Most analysts agree that the US economy is going reasonably well, with a robust growth, a largely healthy labor market and relatively low inflation that remains above the purpose of the FED.

But in a position of his truth Social Account, President Trump closed both Powell and the Fed and accused them of failure “to stop the problem they have created with inflation”.

Futures traders see a chance of more than 80 percent that the FED will extend its break to assess the cutbacks during his in March meeting, according to data from CME Group.

‘Wait and see’

Since he returned to the office on January 20, Trump has revived his threats to impose huge rates on American trading partners as soon as this weekend and to deport millions of employees without papers.

He also said that he wants to expand the expired tax cuts and reduce bureaucracy on energy production.

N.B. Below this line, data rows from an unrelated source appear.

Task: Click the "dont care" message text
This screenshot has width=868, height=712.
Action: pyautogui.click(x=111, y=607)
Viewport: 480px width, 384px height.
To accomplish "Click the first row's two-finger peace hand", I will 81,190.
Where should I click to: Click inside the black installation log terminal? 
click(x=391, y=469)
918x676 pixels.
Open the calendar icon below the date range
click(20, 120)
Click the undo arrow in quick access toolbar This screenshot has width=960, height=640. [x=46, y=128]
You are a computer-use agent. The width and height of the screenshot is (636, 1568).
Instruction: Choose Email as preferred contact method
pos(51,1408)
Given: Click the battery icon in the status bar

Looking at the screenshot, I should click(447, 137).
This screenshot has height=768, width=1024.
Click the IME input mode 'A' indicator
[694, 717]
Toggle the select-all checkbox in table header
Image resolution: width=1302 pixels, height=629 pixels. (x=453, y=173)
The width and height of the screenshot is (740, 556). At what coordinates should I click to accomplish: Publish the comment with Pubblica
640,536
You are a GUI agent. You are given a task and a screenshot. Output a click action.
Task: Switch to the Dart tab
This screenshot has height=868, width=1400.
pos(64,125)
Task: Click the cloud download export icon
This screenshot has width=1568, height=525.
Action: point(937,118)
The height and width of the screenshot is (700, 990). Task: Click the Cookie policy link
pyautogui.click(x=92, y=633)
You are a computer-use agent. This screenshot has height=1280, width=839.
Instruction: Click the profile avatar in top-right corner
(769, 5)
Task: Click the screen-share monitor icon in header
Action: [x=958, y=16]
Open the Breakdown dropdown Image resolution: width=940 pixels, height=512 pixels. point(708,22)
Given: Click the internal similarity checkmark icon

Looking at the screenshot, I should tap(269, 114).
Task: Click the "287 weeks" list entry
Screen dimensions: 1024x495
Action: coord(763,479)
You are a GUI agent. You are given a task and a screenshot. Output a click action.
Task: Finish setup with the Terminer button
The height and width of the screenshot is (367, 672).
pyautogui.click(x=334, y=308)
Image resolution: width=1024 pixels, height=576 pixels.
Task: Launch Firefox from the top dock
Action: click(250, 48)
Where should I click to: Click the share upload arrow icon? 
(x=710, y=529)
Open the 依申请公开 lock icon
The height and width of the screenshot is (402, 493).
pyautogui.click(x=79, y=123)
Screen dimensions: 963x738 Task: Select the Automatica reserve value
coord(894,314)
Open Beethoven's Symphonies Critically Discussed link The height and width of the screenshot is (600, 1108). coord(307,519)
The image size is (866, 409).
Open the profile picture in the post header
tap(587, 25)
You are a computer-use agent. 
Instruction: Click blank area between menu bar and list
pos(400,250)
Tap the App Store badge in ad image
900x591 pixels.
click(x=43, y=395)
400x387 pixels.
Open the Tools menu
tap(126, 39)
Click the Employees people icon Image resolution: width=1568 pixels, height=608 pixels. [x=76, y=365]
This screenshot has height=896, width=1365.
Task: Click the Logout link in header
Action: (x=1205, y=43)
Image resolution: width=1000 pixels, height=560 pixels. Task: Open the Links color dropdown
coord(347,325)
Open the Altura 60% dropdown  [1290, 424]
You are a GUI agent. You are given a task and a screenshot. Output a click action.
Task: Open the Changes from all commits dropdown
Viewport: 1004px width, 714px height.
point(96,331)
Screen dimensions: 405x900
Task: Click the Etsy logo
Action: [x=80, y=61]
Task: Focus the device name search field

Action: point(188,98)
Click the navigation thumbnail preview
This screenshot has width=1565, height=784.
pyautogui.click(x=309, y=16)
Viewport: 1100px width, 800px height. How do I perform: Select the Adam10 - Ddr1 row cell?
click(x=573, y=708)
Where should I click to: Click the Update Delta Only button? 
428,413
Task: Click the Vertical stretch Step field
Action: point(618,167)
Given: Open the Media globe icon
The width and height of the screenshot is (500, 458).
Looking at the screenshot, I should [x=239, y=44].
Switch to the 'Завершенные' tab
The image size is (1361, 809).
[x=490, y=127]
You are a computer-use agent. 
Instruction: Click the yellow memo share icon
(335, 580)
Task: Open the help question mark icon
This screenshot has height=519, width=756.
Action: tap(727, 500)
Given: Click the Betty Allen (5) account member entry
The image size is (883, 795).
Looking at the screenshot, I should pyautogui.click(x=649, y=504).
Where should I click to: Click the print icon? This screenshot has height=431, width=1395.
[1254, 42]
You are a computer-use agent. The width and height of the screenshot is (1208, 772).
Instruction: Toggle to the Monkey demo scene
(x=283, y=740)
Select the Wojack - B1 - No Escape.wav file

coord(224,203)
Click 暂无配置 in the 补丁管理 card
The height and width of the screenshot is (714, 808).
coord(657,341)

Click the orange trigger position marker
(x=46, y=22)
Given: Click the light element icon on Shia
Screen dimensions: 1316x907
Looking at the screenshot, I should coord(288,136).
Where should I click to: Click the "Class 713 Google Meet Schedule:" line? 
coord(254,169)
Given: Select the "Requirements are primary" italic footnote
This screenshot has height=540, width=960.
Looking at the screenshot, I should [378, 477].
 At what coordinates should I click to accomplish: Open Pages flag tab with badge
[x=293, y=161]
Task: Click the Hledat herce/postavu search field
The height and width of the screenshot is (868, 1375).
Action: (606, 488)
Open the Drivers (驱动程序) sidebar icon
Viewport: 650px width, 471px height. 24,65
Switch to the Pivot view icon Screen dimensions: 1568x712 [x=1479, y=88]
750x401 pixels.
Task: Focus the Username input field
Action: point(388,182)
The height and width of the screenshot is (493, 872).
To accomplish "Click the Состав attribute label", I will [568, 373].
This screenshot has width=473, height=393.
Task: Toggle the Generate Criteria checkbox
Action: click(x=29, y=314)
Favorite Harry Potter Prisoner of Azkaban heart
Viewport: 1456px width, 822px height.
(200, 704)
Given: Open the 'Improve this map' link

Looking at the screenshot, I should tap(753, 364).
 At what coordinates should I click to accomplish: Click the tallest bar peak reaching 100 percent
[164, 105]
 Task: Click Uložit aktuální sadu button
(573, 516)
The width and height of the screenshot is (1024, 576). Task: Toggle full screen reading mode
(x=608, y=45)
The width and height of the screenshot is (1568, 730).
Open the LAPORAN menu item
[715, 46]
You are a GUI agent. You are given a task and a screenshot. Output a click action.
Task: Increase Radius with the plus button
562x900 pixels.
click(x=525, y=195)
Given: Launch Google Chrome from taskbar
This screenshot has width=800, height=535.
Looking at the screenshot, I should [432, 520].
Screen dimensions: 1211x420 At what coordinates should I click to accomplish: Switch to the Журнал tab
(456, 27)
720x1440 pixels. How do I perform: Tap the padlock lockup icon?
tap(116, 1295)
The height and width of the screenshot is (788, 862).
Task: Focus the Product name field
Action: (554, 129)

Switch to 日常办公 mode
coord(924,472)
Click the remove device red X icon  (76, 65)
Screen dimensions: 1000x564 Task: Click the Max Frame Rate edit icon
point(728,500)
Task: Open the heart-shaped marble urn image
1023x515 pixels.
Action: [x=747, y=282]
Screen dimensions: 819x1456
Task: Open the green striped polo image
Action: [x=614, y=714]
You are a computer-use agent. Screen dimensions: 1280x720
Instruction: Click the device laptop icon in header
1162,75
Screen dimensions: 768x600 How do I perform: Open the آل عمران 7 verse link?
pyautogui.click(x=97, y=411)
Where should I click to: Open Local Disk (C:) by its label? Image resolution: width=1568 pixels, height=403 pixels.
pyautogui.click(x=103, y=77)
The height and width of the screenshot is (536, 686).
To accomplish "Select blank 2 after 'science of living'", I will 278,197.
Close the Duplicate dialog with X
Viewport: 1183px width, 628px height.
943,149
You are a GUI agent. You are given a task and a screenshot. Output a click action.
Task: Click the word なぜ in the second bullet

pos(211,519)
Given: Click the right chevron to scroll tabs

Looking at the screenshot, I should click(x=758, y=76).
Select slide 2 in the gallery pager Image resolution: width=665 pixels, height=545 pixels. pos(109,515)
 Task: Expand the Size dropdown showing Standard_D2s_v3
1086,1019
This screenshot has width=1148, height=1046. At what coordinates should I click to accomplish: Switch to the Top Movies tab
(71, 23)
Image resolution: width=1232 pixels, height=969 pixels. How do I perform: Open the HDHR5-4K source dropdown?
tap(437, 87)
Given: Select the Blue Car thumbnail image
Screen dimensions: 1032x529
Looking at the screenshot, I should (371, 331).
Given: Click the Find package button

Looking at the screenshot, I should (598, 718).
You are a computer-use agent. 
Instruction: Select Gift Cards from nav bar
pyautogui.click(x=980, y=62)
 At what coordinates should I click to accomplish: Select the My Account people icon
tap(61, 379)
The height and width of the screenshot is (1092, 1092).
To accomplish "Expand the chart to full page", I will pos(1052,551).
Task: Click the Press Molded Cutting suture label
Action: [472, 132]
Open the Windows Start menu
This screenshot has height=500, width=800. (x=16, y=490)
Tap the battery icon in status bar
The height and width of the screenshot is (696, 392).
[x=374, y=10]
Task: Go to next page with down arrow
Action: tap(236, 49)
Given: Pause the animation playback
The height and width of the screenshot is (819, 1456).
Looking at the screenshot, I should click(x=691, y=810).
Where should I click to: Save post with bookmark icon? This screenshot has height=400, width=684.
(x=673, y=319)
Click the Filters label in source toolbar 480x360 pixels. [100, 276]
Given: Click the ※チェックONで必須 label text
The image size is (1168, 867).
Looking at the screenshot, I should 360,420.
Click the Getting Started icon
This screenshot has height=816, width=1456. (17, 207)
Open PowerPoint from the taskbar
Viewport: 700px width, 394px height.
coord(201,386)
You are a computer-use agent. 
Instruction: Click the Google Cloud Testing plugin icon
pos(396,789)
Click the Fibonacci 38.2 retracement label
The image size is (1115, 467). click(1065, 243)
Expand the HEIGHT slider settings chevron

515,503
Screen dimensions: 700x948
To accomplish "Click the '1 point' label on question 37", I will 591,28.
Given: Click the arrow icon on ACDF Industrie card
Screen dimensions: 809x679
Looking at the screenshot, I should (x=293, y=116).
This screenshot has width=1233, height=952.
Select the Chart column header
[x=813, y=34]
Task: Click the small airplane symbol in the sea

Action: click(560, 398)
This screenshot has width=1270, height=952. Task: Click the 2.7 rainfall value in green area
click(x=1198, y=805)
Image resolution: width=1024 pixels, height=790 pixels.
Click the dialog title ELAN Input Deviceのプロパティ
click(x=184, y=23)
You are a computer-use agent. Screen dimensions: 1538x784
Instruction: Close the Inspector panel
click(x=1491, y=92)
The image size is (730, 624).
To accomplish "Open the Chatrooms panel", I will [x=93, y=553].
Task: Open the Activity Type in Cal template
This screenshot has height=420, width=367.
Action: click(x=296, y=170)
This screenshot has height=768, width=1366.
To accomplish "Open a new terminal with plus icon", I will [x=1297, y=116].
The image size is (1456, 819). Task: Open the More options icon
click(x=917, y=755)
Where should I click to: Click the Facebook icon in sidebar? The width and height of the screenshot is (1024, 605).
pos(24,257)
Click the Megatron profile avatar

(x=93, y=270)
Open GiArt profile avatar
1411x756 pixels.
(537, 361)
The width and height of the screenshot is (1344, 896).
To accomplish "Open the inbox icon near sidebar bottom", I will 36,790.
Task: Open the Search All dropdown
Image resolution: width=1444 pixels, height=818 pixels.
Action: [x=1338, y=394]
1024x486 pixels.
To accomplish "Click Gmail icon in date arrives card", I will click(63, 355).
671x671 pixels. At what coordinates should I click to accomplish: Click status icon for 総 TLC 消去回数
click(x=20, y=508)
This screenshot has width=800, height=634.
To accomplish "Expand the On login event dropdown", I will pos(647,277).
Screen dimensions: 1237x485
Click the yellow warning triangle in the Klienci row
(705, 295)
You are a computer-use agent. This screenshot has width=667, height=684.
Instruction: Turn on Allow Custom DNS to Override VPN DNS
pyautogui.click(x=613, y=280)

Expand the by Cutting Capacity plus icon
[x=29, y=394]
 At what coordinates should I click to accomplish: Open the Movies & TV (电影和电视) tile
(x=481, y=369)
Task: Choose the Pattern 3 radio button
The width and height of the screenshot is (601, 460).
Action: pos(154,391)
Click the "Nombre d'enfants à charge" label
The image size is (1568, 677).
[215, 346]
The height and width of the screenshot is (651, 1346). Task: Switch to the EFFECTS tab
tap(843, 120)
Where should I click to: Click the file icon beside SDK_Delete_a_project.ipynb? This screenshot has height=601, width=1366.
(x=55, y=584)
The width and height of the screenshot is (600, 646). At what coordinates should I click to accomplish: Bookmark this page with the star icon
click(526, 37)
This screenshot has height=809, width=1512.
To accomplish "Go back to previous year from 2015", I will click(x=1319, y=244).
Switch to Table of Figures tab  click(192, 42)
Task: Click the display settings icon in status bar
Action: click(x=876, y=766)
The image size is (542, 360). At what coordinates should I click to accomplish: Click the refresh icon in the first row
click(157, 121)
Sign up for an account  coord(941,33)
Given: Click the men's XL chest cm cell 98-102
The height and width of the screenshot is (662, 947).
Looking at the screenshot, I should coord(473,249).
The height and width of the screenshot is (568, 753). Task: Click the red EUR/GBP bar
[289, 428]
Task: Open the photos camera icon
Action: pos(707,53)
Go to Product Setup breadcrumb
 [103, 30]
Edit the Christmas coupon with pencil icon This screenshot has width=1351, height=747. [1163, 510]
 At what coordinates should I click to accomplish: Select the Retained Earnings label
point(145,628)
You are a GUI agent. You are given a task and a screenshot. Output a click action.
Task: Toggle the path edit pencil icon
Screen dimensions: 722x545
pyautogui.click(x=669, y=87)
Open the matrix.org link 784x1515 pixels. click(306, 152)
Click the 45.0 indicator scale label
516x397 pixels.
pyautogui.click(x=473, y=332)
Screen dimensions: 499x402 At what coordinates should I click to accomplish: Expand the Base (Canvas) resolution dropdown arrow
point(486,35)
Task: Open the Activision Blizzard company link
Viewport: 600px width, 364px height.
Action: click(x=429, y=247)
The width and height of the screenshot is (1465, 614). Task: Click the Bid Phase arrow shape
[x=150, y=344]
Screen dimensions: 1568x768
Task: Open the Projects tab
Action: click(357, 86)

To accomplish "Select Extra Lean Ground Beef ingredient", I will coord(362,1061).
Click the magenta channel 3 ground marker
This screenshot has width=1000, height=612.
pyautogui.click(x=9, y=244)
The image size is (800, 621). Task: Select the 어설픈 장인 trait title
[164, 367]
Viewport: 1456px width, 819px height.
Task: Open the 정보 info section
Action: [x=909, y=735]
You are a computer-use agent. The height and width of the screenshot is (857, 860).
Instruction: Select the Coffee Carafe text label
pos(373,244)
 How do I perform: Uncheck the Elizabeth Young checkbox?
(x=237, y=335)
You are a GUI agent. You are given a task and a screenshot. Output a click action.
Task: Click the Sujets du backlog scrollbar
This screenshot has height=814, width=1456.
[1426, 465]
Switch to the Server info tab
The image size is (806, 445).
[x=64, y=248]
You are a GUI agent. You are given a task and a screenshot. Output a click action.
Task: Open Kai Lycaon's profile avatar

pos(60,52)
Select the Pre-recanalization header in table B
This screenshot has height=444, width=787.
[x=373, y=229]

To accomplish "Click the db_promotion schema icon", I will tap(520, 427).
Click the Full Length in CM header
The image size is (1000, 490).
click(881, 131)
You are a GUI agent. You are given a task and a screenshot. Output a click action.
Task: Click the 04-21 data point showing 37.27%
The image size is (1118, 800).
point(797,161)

Most – although not all – economists expect that Trump’s rate and immigration policy will at least be mild inflation, which increases the costs of goods with which consumers are confronted.

“I think that policy is definitively inflationary, it’s just a matter of to what extent,” said Mark Zandi from the analysis of Moody AFP prior to the rate decision.

Asked about the likely impact of Trump’s proposals, including rates, Powell said that the FED should “wait” how they have influenced the economy.

During the previous meeting of the FED, policymakers called back the number of tariff reductions that they expect this year to be a median of only two, with some assumptions about Trump’s likely economic policy in their predictions, according to minutes of the meeting.

Given the uncertainty about the effect of Trump’s policy on the US economy, analysts are now divided on how many cuts they expect the FED will make in 2025.

“We maintain our basic line that this year, in June, the rates will lower 25 BP (basic points),” wrote economists in Barclays, pointing to the underlying power of the economy.

Zandi from Moody’s Analytics said that he also expected two interest rate letings later in the year.

But, he added: “There are meaningful opportunities that the next step of the FED may not be a rate reduction, it can be a rate increase.”

(Except for the headline, this story was not edited by NDTV staff and has been published from a syndicated feed.)